[Stored items from a collection]
- - - -

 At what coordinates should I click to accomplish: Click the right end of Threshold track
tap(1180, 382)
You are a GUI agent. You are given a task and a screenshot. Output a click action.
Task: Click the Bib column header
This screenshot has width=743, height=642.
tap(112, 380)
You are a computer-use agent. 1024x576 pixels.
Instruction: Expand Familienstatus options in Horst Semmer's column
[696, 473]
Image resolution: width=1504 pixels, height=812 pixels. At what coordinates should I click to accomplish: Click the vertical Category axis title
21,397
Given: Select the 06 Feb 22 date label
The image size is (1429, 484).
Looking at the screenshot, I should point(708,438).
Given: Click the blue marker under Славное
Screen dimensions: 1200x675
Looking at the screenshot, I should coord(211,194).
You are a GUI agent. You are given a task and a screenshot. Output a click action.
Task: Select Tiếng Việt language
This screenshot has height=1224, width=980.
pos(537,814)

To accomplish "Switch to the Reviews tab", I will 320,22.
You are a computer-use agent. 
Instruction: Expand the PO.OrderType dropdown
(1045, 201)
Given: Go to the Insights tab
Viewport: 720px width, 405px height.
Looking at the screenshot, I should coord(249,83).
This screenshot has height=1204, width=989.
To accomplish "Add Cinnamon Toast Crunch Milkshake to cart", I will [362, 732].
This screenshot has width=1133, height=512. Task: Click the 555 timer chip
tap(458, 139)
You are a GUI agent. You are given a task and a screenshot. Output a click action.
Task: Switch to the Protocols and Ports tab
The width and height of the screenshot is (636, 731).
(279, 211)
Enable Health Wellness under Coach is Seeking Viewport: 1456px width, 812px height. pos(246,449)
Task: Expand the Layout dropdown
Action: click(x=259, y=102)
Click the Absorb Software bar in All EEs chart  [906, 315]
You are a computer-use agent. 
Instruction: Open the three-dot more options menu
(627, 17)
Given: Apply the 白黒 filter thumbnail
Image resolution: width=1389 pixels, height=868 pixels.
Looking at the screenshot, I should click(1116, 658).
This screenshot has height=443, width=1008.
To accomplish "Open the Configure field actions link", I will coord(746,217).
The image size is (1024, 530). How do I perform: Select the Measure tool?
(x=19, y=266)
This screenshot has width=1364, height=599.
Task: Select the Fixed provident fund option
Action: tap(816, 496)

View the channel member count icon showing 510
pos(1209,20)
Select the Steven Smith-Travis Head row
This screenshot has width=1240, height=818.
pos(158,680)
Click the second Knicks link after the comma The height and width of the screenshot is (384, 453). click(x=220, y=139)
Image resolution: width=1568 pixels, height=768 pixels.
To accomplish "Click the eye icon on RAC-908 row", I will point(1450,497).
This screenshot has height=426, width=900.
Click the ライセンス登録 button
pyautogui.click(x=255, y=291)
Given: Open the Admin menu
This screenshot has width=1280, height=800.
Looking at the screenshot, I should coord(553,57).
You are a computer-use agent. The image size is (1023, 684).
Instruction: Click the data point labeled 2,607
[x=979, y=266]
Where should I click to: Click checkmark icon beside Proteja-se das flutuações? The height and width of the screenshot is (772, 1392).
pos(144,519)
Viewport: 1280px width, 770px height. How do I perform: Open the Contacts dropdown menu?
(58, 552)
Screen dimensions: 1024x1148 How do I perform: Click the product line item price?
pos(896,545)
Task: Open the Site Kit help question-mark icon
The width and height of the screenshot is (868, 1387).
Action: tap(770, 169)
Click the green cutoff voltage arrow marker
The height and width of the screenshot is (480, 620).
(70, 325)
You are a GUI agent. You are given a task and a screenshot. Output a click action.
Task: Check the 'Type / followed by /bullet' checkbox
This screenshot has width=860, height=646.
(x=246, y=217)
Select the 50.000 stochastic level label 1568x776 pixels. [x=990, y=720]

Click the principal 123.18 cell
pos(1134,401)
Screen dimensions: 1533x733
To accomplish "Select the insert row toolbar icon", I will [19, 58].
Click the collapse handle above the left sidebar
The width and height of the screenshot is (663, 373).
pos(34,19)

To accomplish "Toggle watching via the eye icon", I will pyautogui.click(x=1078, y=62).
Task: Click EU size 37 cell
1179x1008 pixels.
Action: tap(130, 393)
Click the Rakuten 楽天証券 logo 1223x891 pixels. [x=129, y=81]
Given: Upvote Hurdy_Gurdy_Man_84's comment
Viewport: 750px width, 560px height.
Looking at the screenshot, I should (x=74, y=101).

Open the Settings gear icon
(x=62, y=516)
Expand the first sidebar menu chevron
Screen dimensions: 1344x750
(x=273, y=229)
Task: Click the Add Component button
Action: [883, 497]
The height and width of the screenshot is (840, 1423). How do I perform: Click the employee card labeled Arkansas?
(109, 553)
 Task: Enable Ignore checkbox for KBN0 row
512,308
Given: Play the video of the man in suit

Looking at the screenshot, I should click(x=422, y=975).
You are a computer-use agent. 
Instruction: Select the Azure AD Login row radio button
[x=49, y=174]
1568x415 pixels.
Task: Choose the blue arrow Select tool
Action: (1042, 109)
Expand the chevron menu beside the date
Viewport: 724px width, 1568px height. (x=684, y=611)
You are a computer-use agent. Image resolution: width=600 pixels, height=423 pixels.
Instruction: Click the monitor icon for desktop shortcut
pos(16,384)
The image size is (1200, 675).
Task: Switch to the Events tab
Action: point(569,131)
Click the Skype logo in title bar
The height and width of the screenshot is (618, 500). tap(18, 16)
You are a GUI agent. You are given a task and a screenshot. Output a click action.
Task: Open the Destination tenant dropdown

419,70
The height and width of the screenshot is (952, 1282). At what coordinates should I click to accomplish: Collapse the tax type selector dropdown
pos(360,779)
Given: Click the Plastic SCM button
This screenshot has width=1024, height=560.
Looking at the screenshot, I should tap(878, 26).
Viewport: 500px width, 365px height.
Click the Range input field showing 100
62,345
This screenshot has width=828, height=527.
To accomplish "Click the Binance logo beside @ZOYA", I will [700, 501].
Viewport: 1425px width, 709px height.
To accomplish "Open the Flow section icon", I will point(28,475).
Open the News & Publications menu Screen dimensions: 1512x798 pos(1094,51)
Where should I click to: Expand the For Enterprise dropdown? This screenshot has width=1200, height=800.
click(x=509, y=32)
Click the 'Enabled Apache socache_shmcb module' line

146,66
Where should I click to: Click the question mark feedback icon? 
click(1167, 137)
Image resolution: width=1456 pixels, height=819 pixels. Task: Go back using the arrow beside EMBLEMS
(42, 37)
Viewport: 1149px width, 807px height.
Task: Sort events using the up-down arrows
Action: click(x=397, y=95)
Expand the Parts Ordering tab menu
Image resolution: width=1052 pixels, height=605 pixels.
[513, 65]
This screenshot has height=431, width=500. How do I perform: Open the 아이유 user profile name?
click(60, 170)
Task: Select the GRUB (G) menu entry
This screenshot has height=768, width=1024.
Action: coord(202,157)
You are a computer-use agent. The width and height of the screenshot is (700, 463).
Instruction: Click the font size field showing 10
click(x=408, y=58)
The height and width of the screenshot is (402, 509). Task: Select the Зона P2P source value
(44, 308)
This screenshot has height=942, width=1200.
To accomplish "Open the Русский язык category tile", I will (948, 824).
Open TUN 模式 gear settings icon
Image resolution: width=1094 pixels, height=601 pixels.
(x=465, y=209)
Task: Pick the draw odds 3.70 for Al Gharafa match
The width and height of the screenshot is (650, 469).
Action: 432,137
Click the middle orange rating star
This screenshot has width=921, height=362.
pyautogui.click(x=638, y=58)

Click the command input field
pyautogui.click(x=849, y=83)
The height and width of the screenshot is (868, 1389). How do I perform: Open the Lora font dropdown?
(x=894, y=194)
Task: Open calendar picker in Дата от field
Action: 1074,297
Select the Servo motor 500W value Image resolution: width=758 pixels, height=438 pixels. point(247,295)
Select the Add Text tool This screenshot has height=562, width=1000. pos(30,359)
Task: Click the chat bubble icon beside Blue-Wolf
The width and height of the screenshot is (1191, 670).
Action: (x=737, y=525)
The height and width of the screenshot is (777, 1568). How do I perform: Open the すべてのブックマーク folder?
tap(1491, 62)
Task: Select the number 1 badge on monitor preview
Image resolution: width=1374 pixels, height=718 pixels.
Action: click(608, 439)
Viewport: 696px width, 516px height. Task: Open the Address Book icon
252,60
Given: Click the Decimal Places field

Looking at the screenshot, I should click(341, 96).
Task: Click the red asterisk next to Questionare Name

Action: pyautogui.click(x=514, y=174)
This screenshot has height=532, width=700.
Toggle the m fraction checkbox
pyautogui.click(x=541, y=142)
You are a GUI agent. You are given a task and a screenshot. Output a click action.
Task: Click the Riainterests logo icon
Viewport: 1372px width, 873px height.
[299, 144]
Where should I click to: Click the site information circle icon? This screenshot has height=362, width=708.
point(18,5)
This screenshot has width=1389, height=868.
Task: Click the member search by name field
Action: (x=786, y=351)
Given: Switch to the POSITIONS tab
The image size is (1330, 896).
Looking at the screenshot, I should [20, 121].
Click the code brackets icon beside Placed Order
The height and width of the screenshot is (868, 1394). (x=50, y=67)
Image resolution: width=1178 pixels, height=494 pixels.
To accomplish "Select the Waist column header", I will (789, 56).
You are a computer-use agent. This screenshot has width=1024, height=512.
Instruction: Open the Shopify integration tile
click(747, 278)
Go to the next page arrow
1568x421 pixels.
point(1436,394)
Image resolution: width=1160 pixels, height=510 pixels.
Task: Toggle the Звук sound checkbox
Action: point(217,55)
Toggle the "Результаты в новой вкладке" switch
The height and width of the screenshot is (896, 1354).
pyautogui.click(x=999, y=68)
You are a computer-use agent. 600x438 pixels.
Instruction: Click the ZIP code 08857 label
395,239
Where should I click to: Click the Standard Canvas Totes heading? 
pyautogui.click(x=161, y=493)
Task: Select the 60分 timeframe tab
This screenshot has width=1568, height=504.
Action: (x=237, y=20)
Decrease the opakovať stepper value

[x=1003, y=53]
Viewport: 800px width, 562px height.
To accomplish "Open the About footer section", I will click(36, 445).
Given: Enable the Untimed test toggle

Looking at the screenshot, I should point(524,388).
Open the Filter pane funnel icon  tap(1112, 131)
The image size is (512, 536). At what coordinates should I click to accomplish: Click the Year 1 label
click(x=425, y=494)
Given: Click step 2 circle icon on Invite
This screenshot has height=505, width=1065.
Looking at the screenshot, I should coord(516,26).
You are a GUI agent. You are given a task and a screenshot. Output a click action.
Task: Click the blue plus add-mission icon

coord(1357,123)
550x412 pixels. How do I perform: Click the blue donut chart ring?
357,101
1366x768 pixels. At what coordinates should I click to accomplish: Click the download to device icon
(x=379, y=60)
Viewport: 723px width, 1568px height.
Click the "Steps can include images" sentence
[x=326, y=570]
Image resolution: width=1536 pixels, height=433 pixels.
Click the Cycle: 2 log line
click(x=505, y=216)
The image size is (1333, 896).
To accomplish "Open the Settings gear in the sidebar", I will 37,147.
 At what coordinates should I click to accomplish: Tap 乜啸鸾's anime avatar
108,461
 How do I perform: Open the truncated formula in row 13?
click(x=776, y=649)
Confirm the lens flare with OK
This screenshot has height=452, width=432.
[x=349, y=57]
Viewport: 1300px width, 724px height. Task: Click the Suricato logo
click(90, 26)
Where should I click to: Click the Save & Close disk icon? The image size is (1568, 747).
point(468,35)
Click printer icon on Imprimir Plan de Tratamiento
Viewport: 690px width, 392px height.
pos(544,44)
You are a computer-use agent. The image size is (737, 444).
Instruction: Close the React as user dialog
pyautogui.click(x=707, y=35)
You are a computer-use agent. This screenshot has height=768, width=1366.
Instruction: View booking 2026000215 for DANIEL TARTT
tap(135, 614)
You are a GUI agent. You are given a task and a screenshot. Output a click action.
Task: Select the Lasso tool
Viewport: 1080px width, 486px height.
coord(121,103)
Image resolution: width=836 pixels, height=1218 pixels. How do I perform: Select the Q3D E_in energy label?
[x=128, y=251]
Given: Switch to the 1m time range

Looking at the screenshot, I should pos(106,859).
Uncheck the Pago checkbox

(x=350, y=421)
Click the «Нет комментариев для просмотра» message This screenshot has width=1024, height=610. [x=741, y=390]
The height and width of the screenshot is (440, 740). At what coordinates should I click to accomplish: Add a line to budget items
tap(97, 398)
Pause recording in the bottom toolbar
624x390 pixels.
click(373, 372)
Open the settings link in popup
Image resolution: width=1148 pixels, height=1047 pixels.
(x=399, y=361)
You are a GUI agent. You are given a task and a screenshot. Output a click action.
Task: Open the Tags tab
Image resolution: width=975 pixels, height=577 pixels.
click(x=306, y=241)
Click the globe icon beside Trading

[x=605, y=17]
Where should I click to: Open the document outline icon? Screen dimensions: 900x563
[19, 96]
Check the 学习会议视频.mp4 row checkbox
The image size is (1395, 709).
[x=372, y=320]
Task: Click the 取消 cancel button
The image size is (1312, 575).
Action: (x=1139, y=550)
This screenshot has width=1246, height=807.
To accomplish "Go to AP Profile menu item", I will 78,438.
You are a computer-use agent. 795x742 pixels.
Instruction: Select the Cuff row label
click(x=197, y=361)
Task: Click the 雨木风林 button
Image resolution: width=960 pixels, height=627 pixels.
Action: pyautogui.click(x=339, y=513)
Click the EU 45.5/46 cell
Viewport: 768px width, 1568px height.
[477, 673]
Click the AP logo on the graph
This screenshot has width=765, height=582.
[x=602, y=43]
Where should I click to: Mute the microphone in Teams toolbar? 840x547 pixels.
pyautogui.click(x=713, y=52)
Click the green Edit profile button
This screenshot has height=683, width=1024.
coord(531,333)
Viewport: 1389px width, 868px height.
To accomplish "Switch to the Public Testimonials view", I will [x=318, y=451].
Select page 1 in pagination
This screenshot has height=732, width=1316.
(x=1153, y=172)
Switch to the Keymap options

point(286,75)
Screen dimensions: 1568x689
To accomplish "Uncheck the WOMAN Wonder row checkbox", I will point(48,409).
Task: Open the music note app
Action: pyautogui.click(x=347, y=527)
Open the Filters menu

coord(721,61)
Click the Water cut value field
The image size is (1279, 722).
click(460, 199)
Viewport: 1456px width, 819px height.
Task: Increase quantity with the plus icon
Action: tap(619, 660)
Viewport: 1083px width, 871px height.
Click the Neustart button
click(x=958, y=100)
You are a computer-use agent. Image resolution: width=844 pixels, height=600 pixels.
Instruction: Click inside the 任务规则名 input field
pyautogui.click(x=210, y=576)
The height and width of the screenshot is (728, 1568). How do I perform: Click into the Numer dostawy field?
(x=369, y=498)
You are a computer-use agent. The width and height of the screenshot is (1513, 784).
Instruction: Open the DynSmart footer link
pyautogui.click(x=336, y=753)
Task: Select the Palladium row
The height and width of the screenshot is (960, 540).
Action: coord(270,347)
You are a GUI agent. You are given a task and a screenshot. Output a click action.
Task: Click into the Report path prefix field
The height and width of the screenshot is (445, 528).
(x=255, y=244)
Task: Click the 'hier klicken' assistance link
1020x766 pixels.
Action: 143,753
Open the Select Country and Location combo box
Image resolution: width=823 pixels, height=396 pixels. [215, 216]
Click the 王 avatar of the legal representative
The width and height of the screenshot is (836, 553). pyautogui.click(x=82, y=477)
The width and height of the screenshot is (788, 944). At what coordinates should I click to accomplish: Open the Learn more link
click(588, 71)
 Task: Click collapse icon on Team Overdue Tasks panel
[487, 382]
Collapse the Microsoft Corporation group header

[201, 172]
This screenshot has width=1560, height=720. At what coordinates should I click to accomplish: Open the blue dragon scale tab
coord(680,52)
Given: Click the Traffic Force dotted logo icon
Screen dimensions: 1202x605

- - - -

TASK PROMPT – Would you please copy exactly the part of the entries above that begins at the line containing "How do I perform: Open the truncated" and ends at the line containing "Check the 学习会议视频.mp4 row checkbox", both lines included?

YOUR SOLUTION –
 How do I perform: Open the truncated formula in row 13?
click(x=776, y=649)
Confirm the lens flare with OK
This screenshot has height=452, width=432.
[x=349, y=57]
Viewport: 1300px width, 724px height. Task: Click the Suricato logo
click(90, 26)
Where should I click to: Click the Save & Close disk icon? The image size is (1568, 747).
point(468,35)
Click printer icon on Imprimir Plan de Tratamiento
Viewport: 690px width, 392px height.
pos(544,44)
You are a computer-use agent. The image size is (737, 444).
Instruction: Close the React as user dialog
pyautogui.click(x=707, y=35)
You are a computer-use agent. This screenshot has height=768, width=1366.
Instruction: View booking 2026000215 for DANIEL TARTT
tap(135, 614)
You are a GUI agent. You are given a task and a screenshot. Output a click action.
Task: Select the Lasso tool
Viewport: 1080px width, 486px height.
coord(121,103)
Image resolution: width=836 pixels, height=1218 pixels. How do I perform: Select the Q3D E_in energy label?
[x=128, y=251]
Given: Switch to the 1m time range

Looking at the screenshot, I should pos(106,859).
Uncheck the Pago checkbox

(x=350, y=421)
Click the «Нет комментариев для просмотра» message This screenshot has width=1024, height=610. [x=741, y=390]
The height and width of the screenshot is (440, 740). At what coordinates should I click to accomplish: Add a line to budget items
tap(97, 398)
Pause recording in the bottom toolbar
624x390 pixels.
click(373, 372)
Open the settings link in popup
Image resolution: width=1148 pixels, height=1047 pixels.
(x=399, y=361)
You are a GUI agent. You are given a task and a screenshot. Output a click action.
Task: Open the Tags tab
Image resolution: width=975 pixels, height=577 pixels.
click(x=306, y=241)
Click the globe icon beside Trading

[x=605, y=17]
Where should I click to: Open the document outline icon? Screen dimensions: 900x563
[19, 96]
Check the 学习会议视频.mp4 row checkbox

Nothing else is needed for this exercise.